What the task asks
Starting at the line that contains "You are a computer-use" in the listing below, write out every line word for word until you have written the line that contains "Instruction: Arm the".

Records provided
►

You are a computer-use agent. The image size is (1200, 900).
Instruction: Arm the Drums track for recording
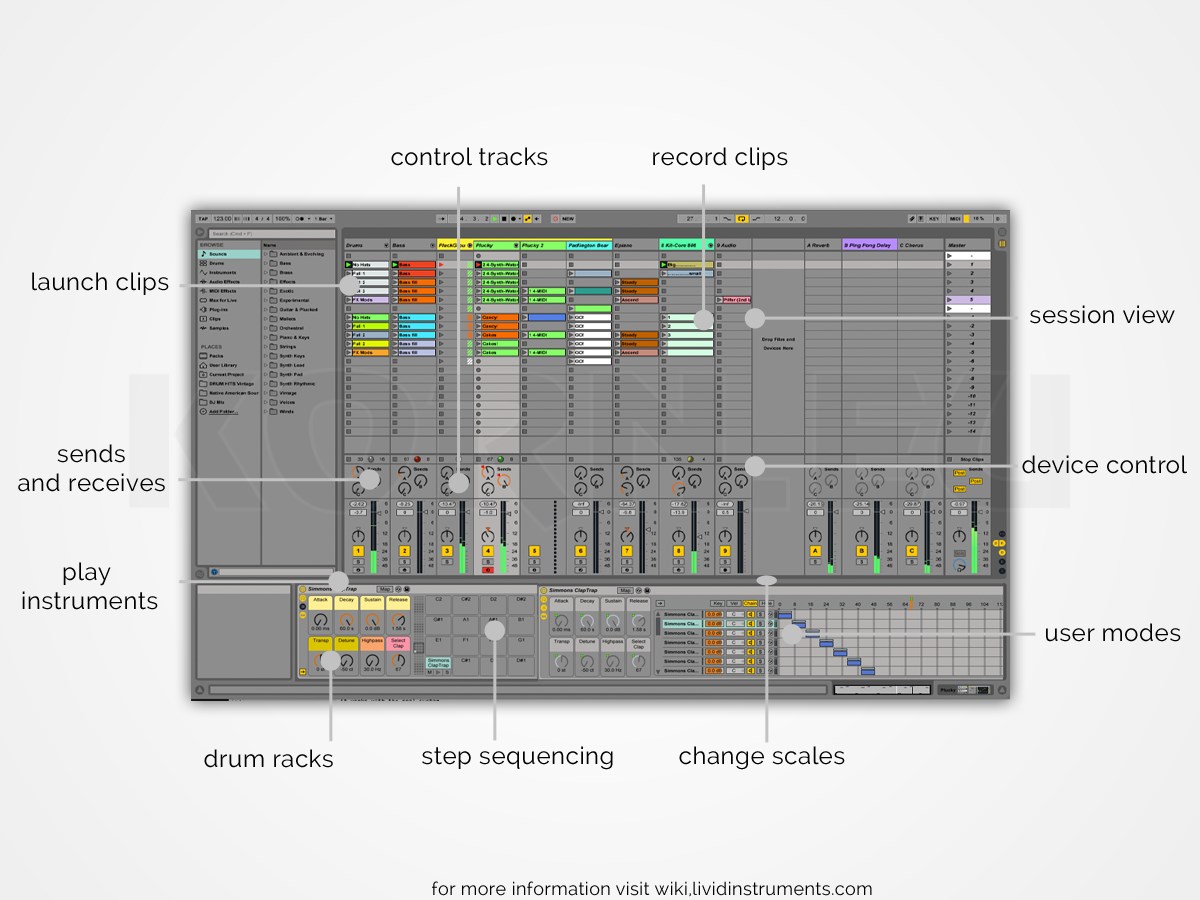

◄
►

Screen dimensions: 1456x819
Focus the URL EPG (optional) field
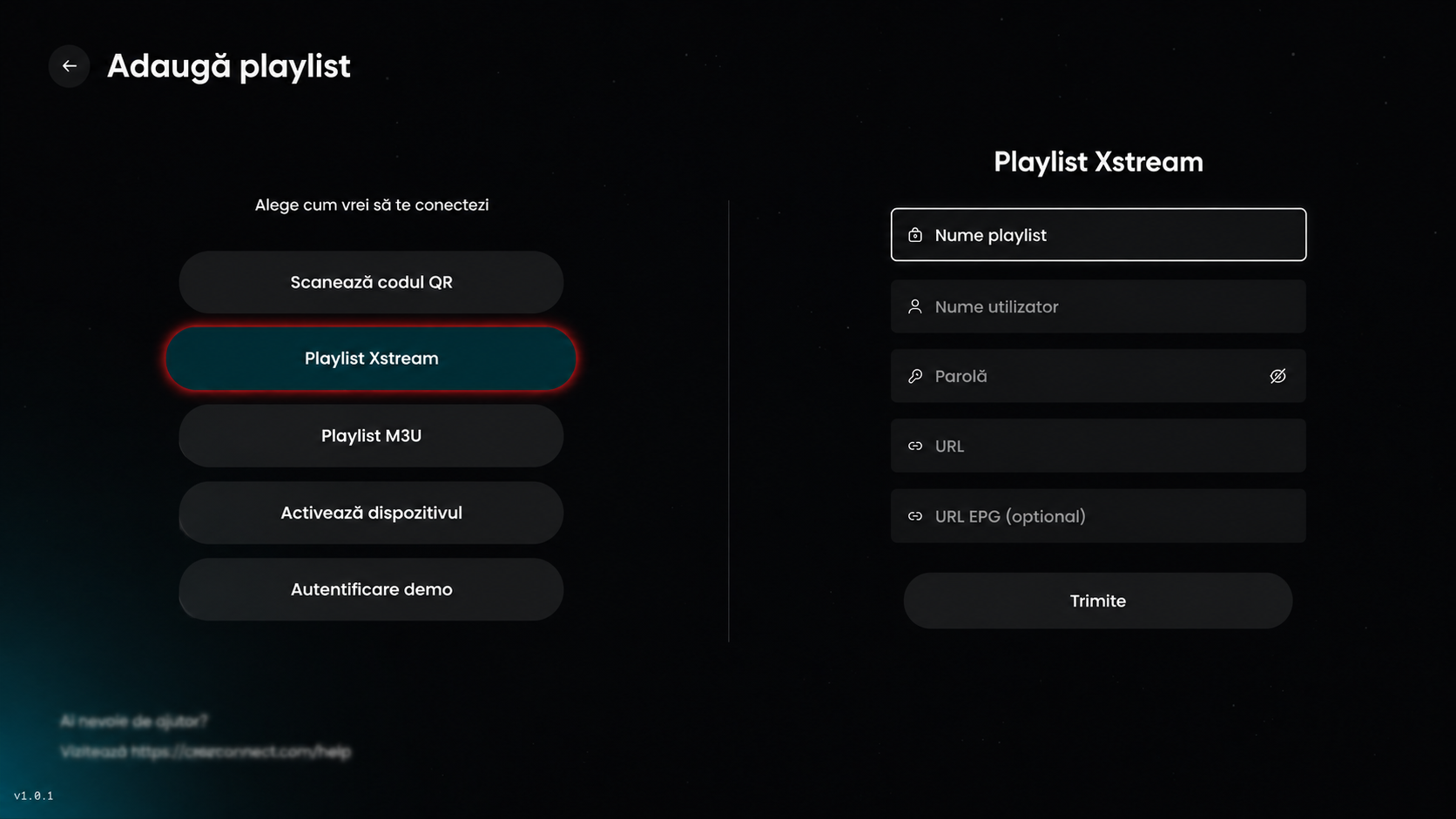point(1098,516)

◄

Finished exercise
You are a computer-use agent. The image size is (1200, 900).
Instruction: Arm the Drums track for recording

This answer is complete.